[AIM] Convert the records into a Markdown table with two columns, Row and Line, that gives each line a row number and skips blank lines. Begin at the line that has "Given: Click the 榜 ranking marker icon", stop after the line that has "Looking at the", and leave the pictures out.

[EXERCISE MATERIALS]
________________

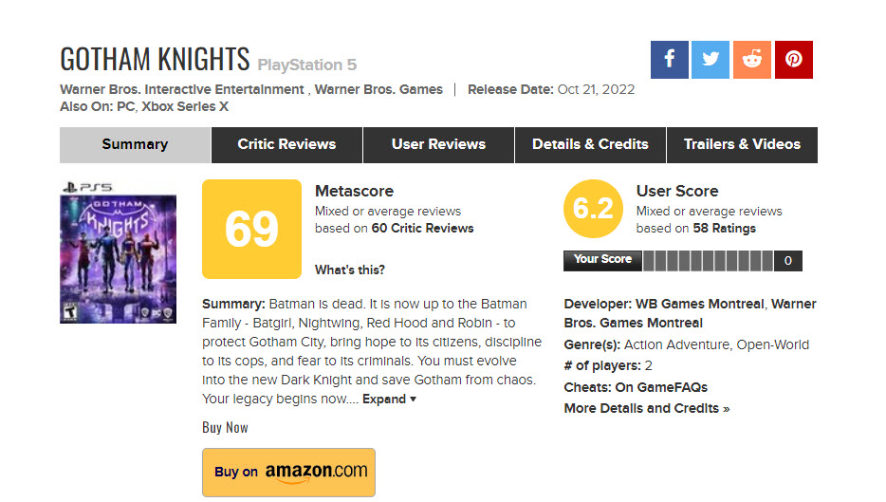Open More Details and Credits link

________________

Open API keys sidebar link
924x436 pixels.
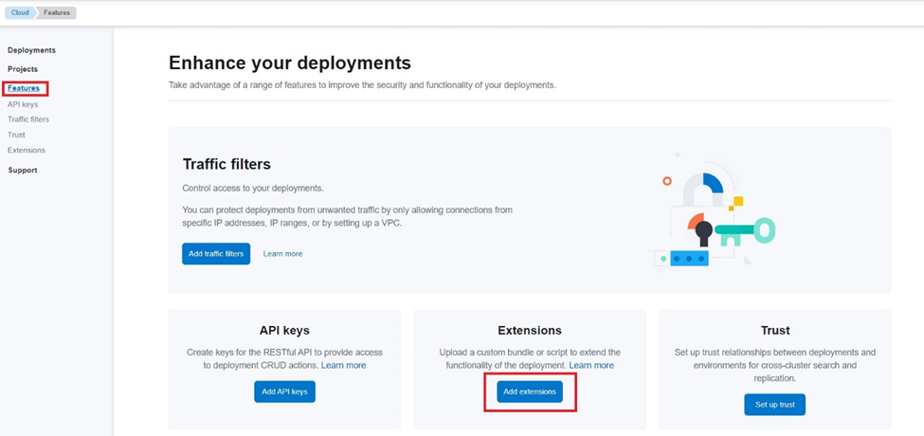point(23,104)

________________

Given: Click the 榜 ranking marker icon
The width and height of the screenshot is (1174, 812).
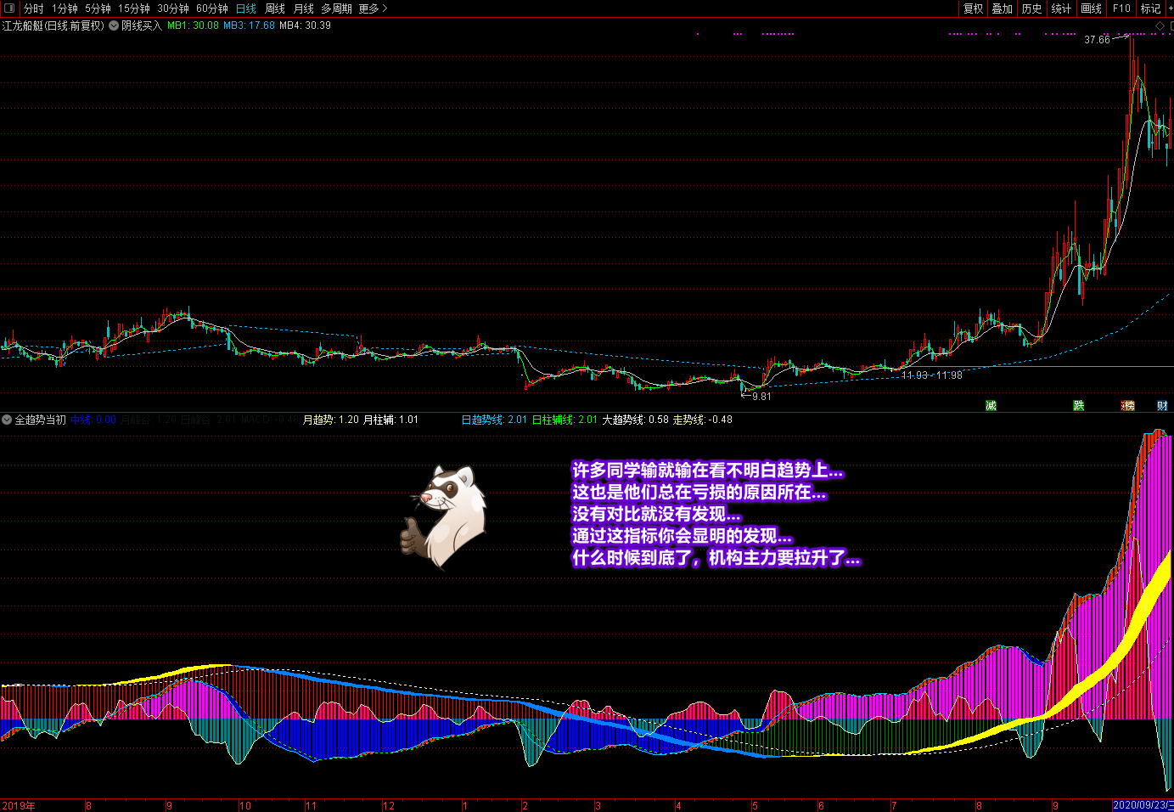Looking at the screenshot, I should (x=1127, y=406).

________________

[ANSWER IN FULL]
| Row | Line |
|---|---|
| 1 | Given: Click the 榜 ranking marker icon |
| 2 | The width and height of the screenshot is (1174, 812). |
| 3 | Looking at the screenshot, I should (x=1127, y=406). |